Сердцебиение Джо стало отдаваться в артерии на шее.
– И тогда они от меня отстанут?
Отец натянуто улыбнулся и собрался было кивнуть, но тут улыбка погасла и кивок замер.
– Нет, не отстанут.
– Как же их остановить?
Двигая челюстью, отец какое-то время смотрел в сторону. Когда он снова перевел взгляд на Джо, глаза его были совершенно сухими.

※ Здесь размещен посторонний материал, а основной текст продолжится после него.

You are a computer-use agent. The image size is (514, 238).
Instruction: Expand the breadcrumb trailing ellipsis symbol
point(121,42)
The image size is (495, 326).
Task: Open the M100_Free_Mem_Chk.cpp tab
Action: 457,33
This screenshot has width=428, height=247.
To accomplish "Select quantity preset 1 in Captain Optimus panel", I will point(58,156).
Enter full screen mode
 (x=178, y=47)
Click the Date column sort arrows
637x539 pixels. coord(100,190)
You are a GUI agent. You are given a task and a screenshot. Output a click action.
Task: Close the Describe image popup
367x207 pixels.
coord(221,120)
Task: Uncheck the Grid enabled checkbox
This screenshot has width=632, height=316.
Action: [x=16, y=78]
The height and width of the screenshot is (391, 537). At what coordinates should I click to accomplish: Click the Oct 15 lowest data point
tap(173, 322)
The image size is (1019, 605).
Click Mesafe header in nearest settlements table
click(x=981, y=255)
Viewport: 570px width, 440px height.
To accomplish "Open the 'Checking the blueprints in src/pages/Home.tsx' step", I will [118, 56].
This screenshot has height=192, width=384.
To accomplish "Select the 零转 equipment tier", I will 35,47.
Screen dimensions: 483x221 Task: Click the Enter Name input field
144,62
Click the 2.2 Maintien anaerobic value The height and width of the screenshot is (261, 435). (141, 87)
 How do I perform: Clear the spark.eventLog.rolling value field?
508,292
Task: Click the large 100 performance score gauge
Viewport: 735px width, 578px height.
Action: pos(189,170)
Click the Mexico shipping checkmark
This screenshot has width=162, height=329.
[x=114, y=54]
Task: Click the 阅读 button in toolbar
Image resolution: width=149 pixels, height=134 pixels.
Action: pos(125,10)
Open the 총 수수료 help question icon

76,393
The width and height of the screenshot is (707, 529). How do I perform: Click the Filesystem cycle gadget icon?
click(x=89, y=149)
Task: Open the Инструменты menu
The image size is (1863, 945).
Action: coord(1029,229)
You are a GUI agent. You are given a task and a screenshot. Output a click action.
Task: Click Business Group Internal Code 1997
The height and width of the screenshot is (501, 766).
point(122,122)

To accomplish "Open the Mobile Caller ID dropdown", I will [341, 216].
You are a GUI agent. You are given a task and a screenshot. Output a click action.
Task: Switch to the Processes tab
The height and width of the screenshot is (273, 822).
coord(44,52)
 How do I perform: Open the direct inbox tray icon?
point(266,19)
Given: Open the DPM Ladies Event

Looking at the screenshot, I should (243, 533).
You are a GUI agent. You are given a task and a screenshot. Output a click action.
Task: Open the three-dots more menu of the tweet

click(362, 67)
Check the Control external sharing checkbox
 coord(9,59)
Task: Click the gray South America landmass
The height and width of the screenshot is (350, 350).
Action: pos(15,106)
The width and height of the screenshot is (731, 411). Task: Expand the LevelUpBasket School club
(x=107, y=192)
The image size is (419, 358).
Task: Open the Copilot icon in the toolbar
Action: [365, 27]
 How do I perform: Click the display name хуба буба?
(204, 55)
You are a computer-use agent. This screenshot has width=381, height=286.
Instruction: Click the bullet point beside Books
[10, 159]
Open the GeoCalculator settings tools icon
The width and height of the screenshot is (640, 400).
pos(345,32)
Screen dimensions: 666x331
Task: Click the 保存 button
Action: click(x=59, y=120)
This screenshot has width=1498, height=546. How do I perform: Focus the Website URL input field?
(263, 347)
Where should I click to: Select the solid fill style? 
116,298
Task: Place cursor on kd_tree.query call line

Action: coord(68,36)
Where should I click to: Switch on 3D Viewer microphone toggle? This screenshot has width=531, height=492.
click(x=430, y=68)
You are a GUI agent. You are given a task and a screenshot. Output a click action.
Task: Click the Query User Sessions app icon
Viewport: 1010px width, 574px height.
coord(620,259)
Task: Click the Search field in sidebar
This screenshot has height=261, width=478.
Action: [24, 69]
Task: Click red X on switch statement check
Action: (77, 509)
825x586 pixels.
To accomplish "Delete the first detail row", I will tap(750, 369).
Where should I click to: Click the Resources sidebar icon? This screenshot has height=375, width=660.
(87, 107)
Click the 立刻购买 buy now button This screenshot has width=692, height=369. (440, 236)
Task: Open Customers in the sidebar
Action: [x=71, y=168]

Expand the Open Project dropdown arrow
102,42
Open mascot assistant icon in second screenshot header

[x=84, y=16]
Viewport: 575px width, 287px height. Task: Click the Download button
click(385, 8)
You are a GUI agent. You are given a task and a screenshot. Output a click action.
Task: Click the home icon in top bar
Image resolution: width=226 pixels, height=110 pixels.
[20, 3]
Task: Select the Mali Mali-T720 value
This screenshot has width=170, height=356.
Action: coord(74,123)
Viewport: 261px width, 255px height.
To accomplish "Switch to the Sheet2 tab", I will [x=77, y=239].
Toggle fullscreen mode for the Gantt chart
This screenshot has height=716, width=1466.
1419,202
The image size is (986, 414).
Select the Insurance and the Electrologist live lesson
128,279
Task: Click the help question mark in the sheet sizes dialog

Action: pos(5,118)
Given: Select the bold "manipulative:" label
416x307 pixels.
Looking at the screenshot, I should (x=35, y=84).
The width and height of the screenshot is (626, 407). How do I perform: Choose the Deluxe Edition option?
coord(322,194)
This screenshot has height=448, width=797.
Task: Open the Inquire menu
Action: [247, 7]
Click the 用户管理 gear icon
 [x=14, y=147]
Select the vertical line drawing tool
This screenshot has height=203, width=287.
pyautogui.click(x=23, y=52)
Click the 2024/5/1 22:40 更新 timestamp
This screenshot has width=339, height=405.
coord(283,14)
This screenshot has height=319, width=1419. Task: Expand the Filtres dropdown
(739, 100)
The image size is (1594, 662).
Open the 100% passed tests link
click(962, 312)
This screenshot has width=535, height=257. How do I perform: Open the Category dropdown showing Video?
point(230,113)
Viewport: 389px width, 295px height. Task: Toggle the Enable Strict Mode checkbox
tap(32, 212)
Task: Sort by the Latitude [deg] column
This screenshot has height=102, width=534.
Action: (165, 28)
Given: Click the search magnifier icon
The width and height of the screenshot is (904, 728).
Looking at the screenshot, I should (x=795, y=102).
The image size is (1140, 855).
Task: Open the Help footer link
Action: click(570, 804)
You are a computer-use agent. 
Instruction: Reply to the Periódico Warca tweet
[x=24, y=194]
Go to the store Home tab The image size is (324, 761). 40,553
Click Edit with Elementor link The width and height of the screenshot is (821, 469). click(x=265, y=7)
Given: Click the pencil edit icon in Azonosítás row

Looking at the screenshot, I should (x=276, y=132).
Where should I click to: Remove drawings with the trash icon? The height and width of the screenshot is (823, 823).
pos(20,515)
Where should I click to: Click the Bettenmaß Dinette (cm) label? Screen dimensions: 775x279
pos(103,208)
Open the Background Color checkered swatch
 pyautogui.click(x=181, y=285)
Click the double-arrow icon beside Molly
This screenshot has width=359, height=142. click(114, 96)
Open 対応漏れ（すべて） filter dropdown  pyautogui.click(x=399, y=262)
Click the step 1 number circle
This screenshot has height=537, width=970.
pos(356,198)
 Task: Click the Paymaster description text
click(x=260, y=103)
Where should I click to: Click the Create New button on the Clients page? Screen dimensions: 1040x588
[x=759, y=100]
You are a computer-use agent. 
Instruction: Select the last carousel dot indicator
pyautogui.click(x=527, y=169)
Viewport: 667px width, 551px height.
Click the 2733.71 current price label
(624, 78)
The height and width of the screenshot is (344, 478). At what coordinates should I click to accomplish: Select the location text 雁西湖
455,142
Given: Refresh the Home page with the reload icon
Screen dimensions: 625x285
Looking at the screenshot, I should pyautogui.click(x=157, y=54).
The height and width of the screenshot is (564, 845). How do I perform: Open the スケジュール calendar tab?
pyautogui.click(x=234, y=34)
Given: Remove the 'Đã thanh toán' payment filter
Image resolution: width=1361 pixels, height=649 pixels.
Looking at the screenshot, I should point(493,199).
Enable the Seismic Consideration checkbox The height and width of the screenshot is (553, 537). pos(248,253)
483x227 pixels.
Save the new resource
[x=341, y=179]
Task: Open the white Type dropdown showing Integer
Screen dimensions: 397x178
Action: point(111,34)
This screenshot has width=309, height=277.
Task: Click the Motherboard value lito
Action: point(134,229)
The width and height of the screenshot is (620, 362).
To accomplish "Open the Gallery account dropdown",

– Их ничем не остановишь, – ответил он.
Глава седьмая
Пасть тюрьмы
Расстояние от окружной тюрьмы Саффолка до Чарлстаунского исправительного заведения составляло немногим более мили. Они могли бы пройти его пешком за то время, которое понадобилось, чтобы погрузить их в автобус и привинтить к полу их ножные кандалы. Этим утром переводили четверых: тощего негра и толстого русского, чьих имен Джо так и не узнал, Нормана – рыхлого трясущегося парня – и Джо. В первой тюрьме Норман с Джо успели несколько раз перекинуться словом, потому что камера Нормана располагалась напротив камеры Джо. Этот Норман имел несчастье подпасть под очарование дочери человека, на чьем извозчичьем дворе он работал (на Пинкни-стрит, у подножия холма Бикон-Хилл). Пятнадцатилетняя девочка забеременела, и семнадцатилетний Норман, сирота с двенадцати лет, получил за изнасилование три года с отбыванием в тюрьме максимально строгого режима.
Он поведал Джо, что много читал Библию и готов искупить свои прегрешения. Что Господь пребудет с ним и что добро есть в каждом, немало его и в людях дна, и он подозревает даже, что внутри тюремных стен можно отыскать больше добра, нежели ему встречалось за их пределами.
Джо никогда не видел более запуганного создания.
Автобус подпрыгивал на ухабах Чарльз-Ривер-роуд, и охранник, еще раз проверив их кандалы, представился мистером Хаммондом. Он сообщил, что их поместят в восточном крыле – разумеется, кроме негритоса, которого отправят в южное, к его собратьям.
– А вот правила всех вас касаются, не важно, какого вы цвета или веры. Не смотреть охране в глаза. Не спорить с приказами охраны. Не наступать на вспаханную полосу, которая идет вдоль стены. Не трогать неподобающим образом ни себя, ни других. Просто отсиживайте срок смирно, как зайчики, – без жалоб, без злых намерений, и между нами будет царить полнейшее согласие на пути к вашему возвращению в общество.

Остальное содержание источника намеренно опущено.